La semaine dernière, mon ami D. a reçu les résultats d’un examen médical qu’il préférerait oublier. Par prévention, son médecin lui a conseillé de devenir végétarien. Le hic: D. aime la viande. Pour l’aider à avaler la pilule, je l’ai invité au Crudessence, une adresse nouvellement ouverte au centre-ville, où l’on prône l’alimentation végétalienne, biologique et crue. Pourquoi "crue"? Par opposition à "cuite": les crudivores évitent toute cuisson des aliments qu’ils utilisent – légumes, feuilles, fruits, noix, algues, graines et légumineuses – car elle a pour effet d’en altérer la valeur nutritive. Afin que ces ingrédients soient plus goûteux et digestes, on les transforme à l’aide de diverses techniques comme la fermentation, la déshydratation, le trempage et la germination.
Mon ami D. a été séduit par le décor blanc, pur et luminescent du Crudessence de la rue MacKay. Un grand triptyque récup’ réalisé par l’artiste Philippe Allard (trois grands cadres éclairés par derrière) illumine le fond du resto. Pas de doute: l’intérieur est contemporain et actuel. "On est loin des Birkenstock et de la déco grano", m’a-t-il fait remarquer.

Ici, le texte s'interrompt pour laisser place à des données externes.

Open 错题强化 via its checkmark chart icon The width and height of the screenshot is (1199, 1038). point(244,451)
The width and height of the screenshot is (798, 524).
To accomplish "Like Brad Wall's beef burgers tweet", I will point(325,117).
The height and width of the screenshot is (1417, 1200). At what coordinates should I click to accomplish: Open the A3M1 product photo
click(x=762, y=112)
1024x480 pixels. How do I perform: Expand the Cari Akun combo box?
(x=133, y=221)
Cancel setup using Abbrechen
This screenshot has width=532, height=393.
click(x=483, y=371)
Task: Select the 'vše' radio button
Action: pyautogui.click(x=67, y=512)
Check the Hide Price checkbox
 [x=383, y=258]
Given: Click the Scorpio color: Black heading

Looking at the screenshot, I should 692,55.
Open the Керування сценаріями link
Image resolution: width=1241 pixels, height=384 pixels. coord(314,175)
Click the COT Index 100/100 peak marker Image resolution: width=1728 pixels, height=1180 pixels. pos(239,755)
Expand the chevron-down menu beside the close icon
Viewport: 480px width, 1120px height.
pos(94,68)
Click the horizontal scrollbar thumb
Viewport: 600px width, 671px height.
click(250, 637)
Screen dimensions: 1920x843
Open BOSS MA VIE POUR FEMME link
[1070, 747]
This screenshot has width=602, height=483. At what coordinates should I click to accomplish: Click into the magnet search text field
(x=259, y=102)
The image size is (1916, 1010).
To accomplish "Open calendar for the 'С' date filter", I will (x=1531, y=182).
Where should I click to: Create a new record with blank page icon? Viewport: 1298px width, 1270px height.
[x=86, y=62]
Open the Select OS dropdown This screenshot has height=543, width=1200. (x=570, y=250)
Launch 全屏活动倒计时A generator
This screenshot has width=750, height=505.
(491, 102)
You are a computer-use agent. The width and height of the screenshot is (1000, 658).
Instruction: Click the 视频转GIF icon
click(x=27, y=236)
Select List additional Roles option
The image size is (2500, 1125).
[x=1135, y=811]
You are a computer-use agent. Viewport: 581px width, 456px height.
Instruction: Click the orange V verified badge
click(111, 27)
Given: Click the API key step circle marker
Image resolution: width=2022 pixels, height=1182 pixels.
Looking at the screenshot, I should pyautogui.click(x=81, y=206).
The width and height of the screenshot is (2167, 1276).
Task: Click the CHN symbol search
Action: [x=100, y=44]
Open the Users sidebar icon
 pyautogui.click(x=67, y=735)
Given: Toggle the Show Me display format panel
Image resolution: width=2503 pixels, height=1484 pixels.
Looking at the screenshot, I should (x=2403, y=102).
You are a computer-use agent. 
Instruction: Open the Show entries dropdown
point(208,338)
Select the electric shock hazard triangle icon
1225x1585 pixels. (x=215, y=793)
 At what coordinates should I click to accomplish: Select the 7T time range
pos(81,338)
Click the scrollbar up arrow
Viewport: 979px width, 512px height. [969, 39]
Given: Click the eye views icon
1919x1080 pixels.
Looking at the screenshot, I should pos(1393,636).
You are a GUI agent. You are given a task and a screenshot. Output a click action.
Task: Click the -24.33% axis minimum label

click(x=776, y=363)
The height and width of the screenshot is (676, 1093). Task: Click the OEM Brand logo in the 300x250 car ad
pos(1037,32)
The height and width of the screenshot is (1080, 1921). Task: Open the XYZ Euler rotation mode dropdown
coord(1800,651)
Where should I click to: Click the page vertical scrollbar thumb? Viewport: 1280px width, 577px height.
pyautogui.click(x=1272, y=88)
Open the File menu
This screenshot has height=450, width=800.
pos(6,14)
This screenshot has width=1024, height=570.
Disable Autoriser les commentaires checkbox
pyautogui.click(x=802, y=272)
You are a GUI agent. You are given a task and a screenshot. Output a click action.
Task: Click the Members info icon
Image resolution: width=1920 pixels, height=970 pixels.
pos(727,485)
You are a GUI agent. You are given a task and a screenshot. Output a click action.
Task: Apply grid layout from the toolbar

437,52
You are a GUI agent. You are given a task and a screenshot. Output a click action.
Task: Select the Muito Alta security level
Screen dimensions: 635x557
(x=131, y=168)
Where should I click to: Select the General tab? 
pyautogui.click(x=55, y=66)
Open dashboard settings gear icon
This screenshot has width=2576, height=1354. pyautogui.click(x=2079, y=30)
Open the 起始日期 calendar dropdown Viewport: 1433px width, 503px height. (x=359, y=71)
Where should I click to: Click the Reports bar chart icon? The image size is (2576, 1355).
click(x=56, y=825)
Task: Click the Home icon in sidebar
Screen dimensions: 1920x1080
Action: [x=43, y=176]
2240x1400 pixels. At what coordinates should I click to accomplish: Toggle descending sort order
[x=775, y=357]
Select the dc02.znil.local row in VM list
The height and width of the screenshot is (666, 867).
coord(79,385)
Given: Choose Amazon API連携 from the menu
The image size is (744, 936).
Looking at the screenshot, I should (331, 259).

Quand on se pointe au Crudessence, on doit cependant faire preuve d’une grande ouverture d’esprit et mettre de côté ses références gastronomiques, car rien ici ne ressemble à ce qu’on mange habituellement. Il y a bien au menu un hamburger, un pâté chinois, un brownie, des sushis et du fromage… mais les mots désignent ici une tout autre réalité.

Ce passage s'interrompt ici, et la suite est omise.